Published 15 Jun 2025 in cs.LG and cs.AI | (2506.12811v1)

Abstract: We present \textbf{FlowRL}, a novel framework for online reinforcement learning that integrates flow-based policy representation with Wasserstein-2-regularized optimization. We argue that in addition to training signals, enhancing the expressiveness of the policy class is crucial for the performance gains in RL. Flow-based generative models offer such potential, excelling at capturing complex, multimodal action distributions. However, their direct application in online RL is challenging due to a fundamental objective mismatch: standard flow training optimizes for static data imitation, while RL requires value-based policy optimization through a dynamic buffer, leading to difficult optimization landscapes. FlowRL first models policies via a state-dependent velocity field, generating actions through deterministic ODE integration from noise. We derive a constrained policy search objective that jointly maximizes Q through the flow policy while bounding the Wasserstein-2 distance to a behavior-optimal policy implicitly derived from the replay buffer. This formulation effectively aligns the flow optimization with the RL objective, enabling efficient and value-aware policy learning despite the complexity of the policy class.
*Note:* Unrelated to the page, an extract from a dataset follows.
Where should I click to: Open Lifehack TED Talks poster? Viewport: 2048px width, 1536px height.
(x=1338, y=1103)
Empirical evaluations on DMControl and Humanoidbench demonstrate that FlowRL achieves competitive performance in online reinforcement learning benchmarks.
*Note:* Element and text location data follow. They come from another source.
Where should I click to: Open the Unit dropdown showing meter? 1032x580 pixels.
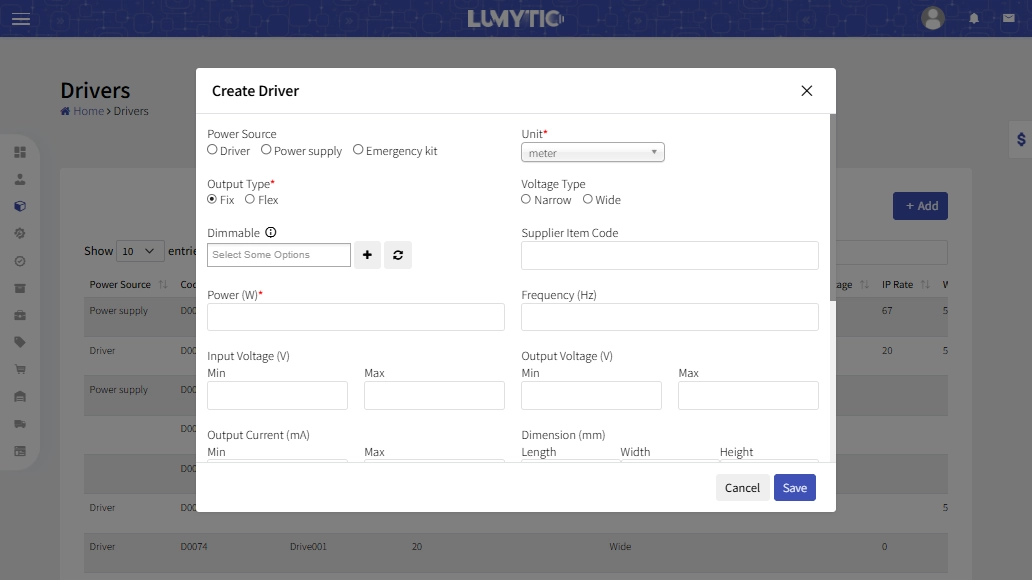[x=592, y=153]

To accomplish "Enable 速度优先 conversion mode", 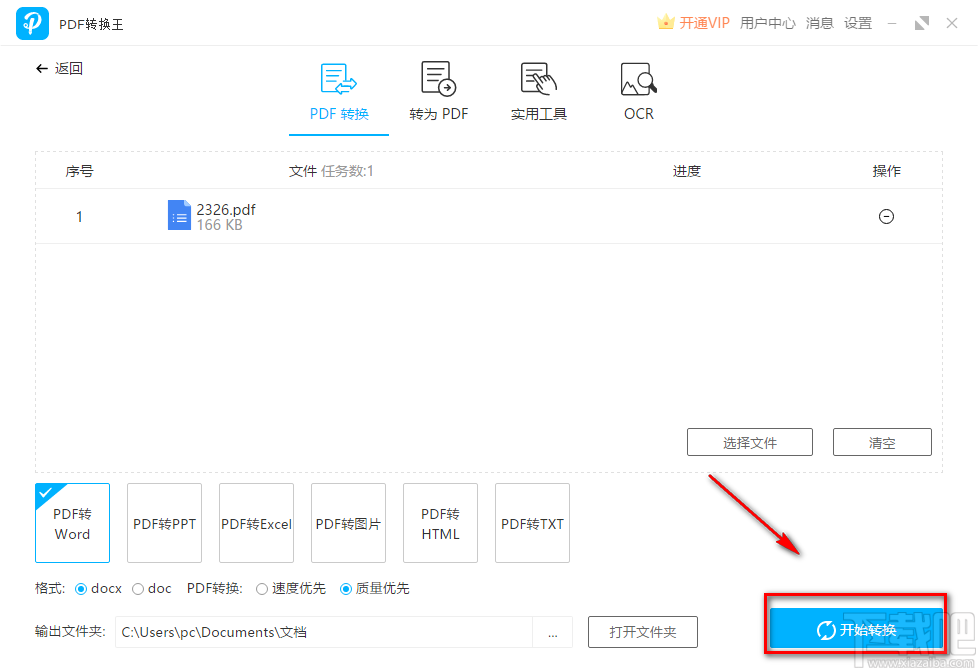I will 261,589.
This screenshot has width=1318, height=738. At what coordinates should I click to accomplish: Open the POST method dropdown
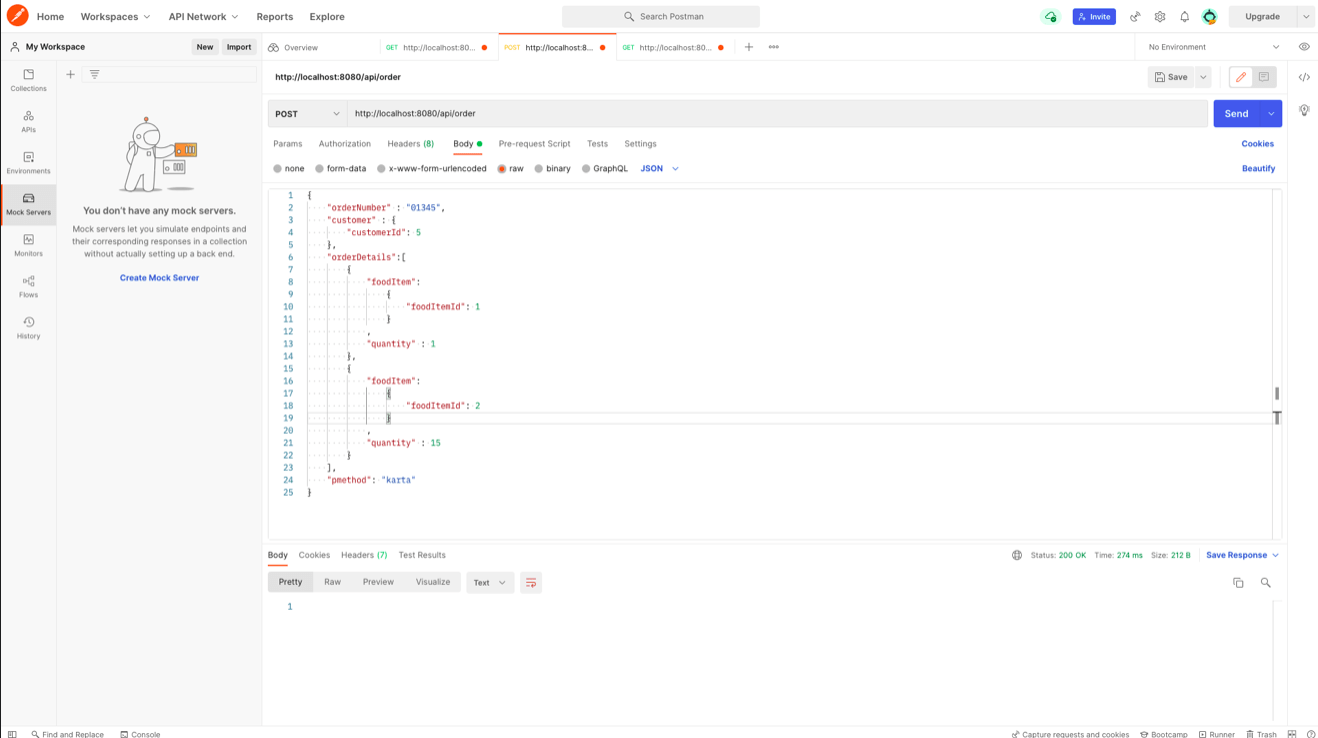306,113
Abstract PDF Upgrade to Chat

Summary

The paper introduces FlowRL, which employs flow-based policy representation with Wasserstein-2 regularization for effective online reinforcement learning.
It models policies as deterministic ODE trajectories from state-dependent velocity fields, capturing complex, multimodal action distributions to improve exploration.
Empirical evaluations on benchmarks like DMControl and HumanoidBench show FlowRL outperforms or matches state-of-the-art baselines while ensuring stable, computationally efficient training.

Flow-Based Policy for Online Reinforcement Learning

The paper presents a novel framework for online reinforcement learning (RL) called FlowRL, which integrates flow-based policy representation with Wasserstein-2-regularized optimization. This approach is designed to enhance policy expressiveness in reinforcement learning by utilizing flow-based generative models to capture complex, multimodal action distributions.

Flow-Based Policy Representation

FlowRL represents policies using a state-dependent velocity field, generating actions through deterministic ordinary differential equation (ODE) integration from noise. This setup allows the modeling of policies as flow models, where actions are generated by integrating over a learned velocity field. The flow-based approach offers inherent stochasticity in generated trajectories, promoting enhanced exploration in RL tasks.

Constrained Policy Search

The core of FlowRL's method is a constrained policy search that maximizes expected returns while maintaining proximity to a high-value behavior policy derived from the replay buffer. This constraint is represented by bounding the Wasserstein-2 distance to an optimal behavior policy. FlowRL achieves this without direct sampling from the optimal behavior policy by employing implicit guidance through value function evaluations, thus efficiently aligning policy updates with value maximization.

Practical Implementation

FlowRL implements a Wasserstein-constrained policy optimization by using a flow-matching loss that guides policy updates via actions that have shown high empirical performance. This mechanism ensures that policies not only explore new actions but also exploit known high-value behaviors. The approach avoids explicit density estimation, thereby reducing computational complexity and enabling stable training.

Figure 1: Illustration of Theorem 4.2 on a bandit toy example.

Experimental Evaluation

Empirical evaluations on challenging benchmarks like DMControl and HumanoidBench demonstrate that FlowRL outperforms or matches state-of-the-art baselines in online RL. The results indicate that FlowRL's integration of flow models leads to efficient and scalable policy learning without the need for extensive iterative sampling.

Figure 2: Main results across various challenging RL tasks.

Ablations and Sensitivity Analysis

Ablation studies explore the necessity of the policy constraint mechanism, which proves crucial for improved performance by effectively regularizing policies. Additionally, sensitivity analyses indicate robustness to the number of flow steps, affirming that single-step inference is generally sufficient for stable training outcomes.

Figure 3: Effect of the constraint on performance.

Conclusion

FlowRL sets a practical pathway for integrating expressive generative models into online RL, leveraging the advantages of flow models to achieve competitive performance and improved sample efficiency. The framework underscores the importance of combining exploration with effective exploitation of high-value behaviors for robust RL algorithms.

Figure 4: Theoretical sketch of FlowRL.

Future developments could focus on integrating adaptive exploration mechanisms to further enhance policy learning efficiency. Overall, FlowRL contributes significantly to the domain of reinforcement learning by demonstrating the efficacy of flow models in capturing complex action distributions.